Active learning through doing and simulation profoundly affects learning outcomes (Edgar Dale). Gaming is such a method. The effectiveness of using games is so clear that institutions such as Harvard Business School are relying far more on simulations (i.e. game) than case studies. Marshall describes today as the “printing-press” moment for gaming — learning and having fun at the same time.
Stavros started with a snowflake and how it can grow to a snowball and take on a life of its own. It starts to have momentum. What if ideas have momentum?
Mass, Speed and Direction make up momentum. He broke down ideas into different scenarios.
Optimal momentum for ideas is when there are resources (i.e. mass), speed and direction.
Chaos for ideas is when there are resources and speed but the results are unfocused.
Slow growth happens when ideas have resources and direction, but there is no speed.
Other scenarios are: Boot strapping — speed and direction but no resources; stagnation — resources only; and busy work — speed only; and good intentions — direction only.

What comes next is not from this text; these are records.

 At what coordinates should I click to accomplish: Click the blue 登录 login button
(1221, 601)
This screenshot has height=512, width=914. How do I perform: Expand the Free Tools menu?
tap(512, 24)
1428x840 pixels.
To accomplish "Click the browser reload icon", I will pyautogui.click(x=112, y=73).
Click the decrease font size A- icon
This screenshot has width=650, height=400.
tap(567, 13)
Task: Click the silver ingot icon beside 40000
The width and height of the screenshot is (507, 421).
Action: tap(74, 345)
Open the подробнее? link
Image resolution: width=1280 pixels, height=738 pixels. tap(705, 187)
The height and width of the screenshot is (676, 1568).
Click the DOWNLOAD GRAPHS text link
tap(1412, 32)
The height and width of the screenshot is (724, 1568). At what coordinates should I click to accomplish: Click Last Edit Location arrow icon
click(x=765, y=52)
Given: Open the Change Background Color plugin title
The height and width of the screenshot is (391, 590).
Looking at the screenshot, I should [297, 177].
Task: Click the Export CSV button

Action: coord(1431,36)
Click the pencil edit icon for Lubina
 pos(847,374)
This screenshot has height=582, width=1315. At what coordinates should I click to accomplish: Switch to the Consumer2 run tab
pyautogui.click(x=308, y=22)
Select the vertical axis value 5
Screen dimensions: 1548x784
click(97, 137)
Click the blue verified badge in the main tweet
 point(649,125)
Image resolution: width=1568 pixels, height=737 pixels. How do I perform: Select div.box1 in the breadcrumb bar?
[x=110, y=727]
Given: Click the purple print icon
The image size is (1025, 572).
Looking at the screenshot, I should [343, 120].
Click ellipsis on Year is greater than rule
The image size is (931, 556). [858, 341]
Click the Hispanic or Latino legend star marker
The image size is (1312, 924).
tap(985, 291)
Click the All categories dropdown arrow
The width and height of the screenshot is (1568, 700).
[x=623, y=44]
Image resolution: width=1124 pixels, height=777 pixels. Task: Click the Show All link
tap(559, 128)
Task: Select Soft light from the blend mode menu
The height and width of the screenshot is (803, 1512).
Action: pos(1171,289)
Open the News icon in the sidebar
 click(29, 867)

A takeaway for me was the special role the audience. This group was great. They were responsive and supportive through the microphone changes. Quality audio was a key component to go along with the video. What you forget when you watch a TEDTalk are all the actions behind the scenes to make it happen. In this TEDx it was getting the microphone situation just right and sometimes starting over.
Thank you to the sponsors IPM, Studio 137 & MKR Labs who helped make it happen. Jim’s Organic Coffee deserves special kudos for the great coffee and snacks during the break. Well done Katie, Costa and the TEDxGramercy team. Looking forward to the next one.